→ **DOCUMENT SECTION**:
Monday, October 31, 2005

End of Month Review

I was able to save a good amount in the month of October. On a month by month comparison, my net worth increased by 4.43%; which is a lot better than the previous comparison. I didn't have any major expenses and I tried to watch what I spent throughout the month. My total expenses for October came out to $370

My net worth at the end of October was: $29,051

I need to increase my net worth by 10.2% in two months in order to meet my year end goal of $32,000. I think I can do it if I can watch my daily expenses and prepare for Christmas spending.
I'm not going to hold back on Christmas spending, so I will try to save more in November. I also have two months worth of transportation reimbursement I can get back from work. I need to complete the form tomorrow, but then I should get a check for about $280.

I also have a good amount of things I'm going to try to sell: numerous books, a small mp3 player, and my digital camera (it's too bulky). I plan to do at least two more options trades (most likely spreads) and I think I might be able to bring in another $200.
My job does pay a bonus, but I have no clue about the amount. I doubt it will be big since I'm new, young, and I'm not an analyst or trader.

Other news
Jones Soda: The reason why I haven't purchased any JSDA yet is because it will be a transaction that goes against the type of investor I am right now. I rarely hold things for more than one year. As of right now my investing behavior is to hold things for a short term, wait for it to move up, sell and move on. I definitely can't consider myself a buy and hold investor.
I know I will need time with JSDA, but I do think it's a good company. The next quarter will be important, but I think the long-term reward/risk ratio is rather good. I plan to buy a small amount tomorrow (200-300 shares) and this is going to be a long-term investment (unless it goes crazy and I quadruple my money....then I might take my profits and run).
I might make a second long-term investment tomorrow in GSH. This will also be small because I want enough available capital to continue with my short term investments and I also need available capital for my option trades.
I'll try to post about GSH tomorrow; it's risky but I figured in the long run it might work out.
I'm still thinking about it, so I might either buy none or just 150 shares or so.

Thursday, October 27, 2005

Jones Soda

First of all, I followed Neville's advice and changed the comment section so it has the word verification thing; hopefully this stops all the spamming.

Jones Soda
Before this quarter was released I was hesistant with this company because I was unsure of their Halloween promotion idea (as well as a few other things). Well it looks like the Halloween cans were a big success, but now I'm still hesistant with the company!
I read over the transcript for the conference call, and there wasn't really anything too spectacular.
Earnings per share came in at a nice rate and they managed to increase their sales with only a small increase in promotional costs (nice sign). Now I'm hesistant about Q4 and their levels of inventory. They said they can sell the inventory, but it's a good amount of inventory!

Stolk and Cue (CEO and CFO) did seem very confident about the next few months so it will be interesting to see how much sales increase and if they can have some positive cash flow.

→ **DATASET CONTENT**:
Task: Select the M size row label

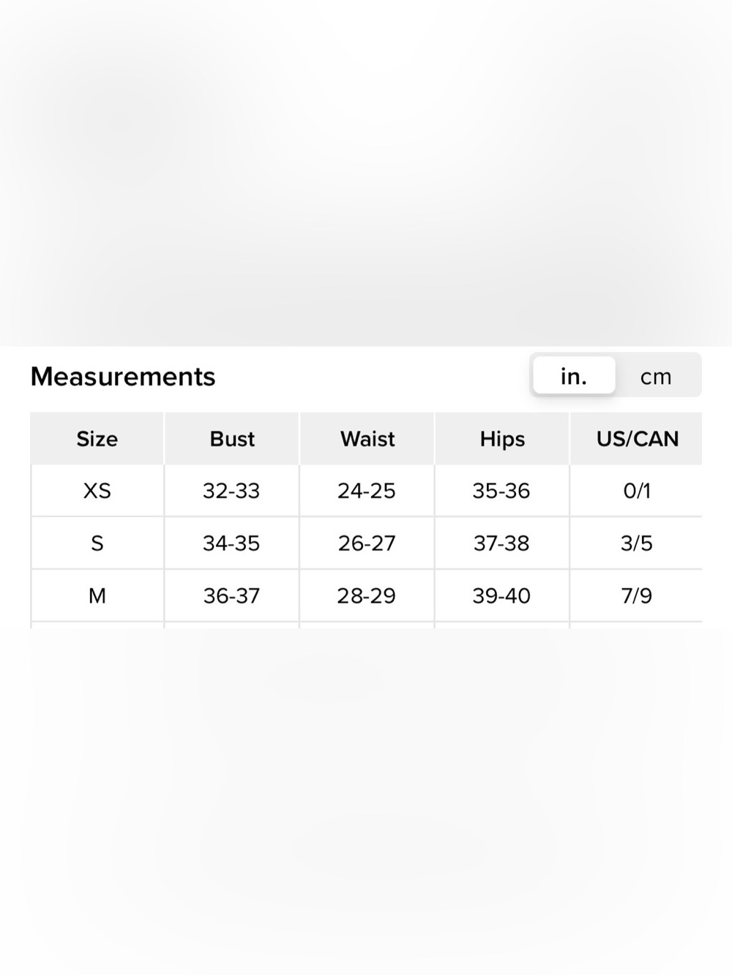Action: coord(97,596)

→ **GOAL OF THE EXERCISE**:
Resume the personal finance blog posts after their final sentence, which ends "positive cash flow."

→ **THE ANSWER**:
I still think they need to diversify away from Target. They hinted that due to their Halloween success (which was quite profitable for TGT), they might have more bargaining power with Target. I rather see them spend more effort into expanding their products through more stores. They are partnered with more chains, but they could expand into the grocery business.
They just seem too Target focused.

I think they are in a great position right now, but the next quarter is going to be important. They basically came under with light revenues and now are really confident that q4 is going to be great. If it doesn't meet these high expectations it might lose some investor confidence for awhile (and analyst confidence- Kanter from Prudential seems to be waiting for expectations to come down a bit).
Long-term, I still think it's a good company. Plus, if they get listed on the Naz that would be great. Also, you have to think some of the big beverage companies are looking at Jones (Pepsi and Coke). Wouldn't this be an attractive target for a takeover? Niche brand/branding, growing sales, big fan following...

One stock on my watch list went down 5.2% today and it got my interest. It's GSH and it's a Chinese railroad company. It is kind of hard to find information on this company, but I found one decent report. I'll try to write a post about GSH in the near future.

Also, I've been giving my opinion to the head trader regarding industries/stocks based on technicals and I hit a few good ones today! Just to be on the safe side, I won't mention any names (because I don't know if they will take a position in it or not), but I picked one industry to go down and all my picks went down, so that was good. One pick actually went down over 12% today, so that was nice to see (I was picking to short).
I say: beginner's luck, but I'm trying hard to improve the streak

Wednesday, October 26, 2005

Things I still need to do

This is basically more of a reminder for myself, but I figured if I made a post it will prevent me from slacking off.

I still need to find out about taking a math class at a junior college. A good friend of mine said it was possible to teach myself some of the basic things (like refreshing pre-calc and calculus), and I have thought about it. If I can fit something into my schedule, I'll probably sign up.

I'm tracking my expenses, but I need to plan out a monthly budget. I know a few other blogs break it down by categories, and I might try this and see how it works.

Regarding my last post about information is key, I need to get myself some more info. I get the Wall Street Journal, but I'm also going to look into re-subscribing to Business Week and then subscribing to Barron's and the Journal of Finance. I don't think it will cost too much money and I think it will be worth it.

Although it's still a few months away, I need to think about the new year. Right now my cash levels are too high and I need to invest. Besides that, I should look into setting a 2006 goal, but I will need more info about some cash inflows.

Nev over at his blog, always manages to try new experiments and network. I'm going to attempt to do more of these two things. Right now I'm talking and meeting with more traders from different firms (went to lunch with one today), and I'm looking into joining some investment related groups in the city. In November I'm going to an options training class and I'm going to try to meet some new people there.

Looks like I need to do a lot of things!

Jones Soda comments: I haven't had time to listen to the conference call and I just glanced at the numbers at work. The two big things I noticed was the increase in Accts Receivables and the huge increase in Inventory. I'm assuming they are stocking up for the last part of the year (Halloween, Thanksgiving, and Christmas), but I wonder how this increase (something like +38% from last Q if I remember?) is within range in terms of their past history. Also, for some reason I thought the revenues were a little light. Tomorrow I should be able to print out a transcript of the cc. Any comments?

As for the comment spamming, I switched it so only registered users can leave comments and hopefully it will cut down the spam a little. A guy mentions a little gambling here and there and all the spammers come out....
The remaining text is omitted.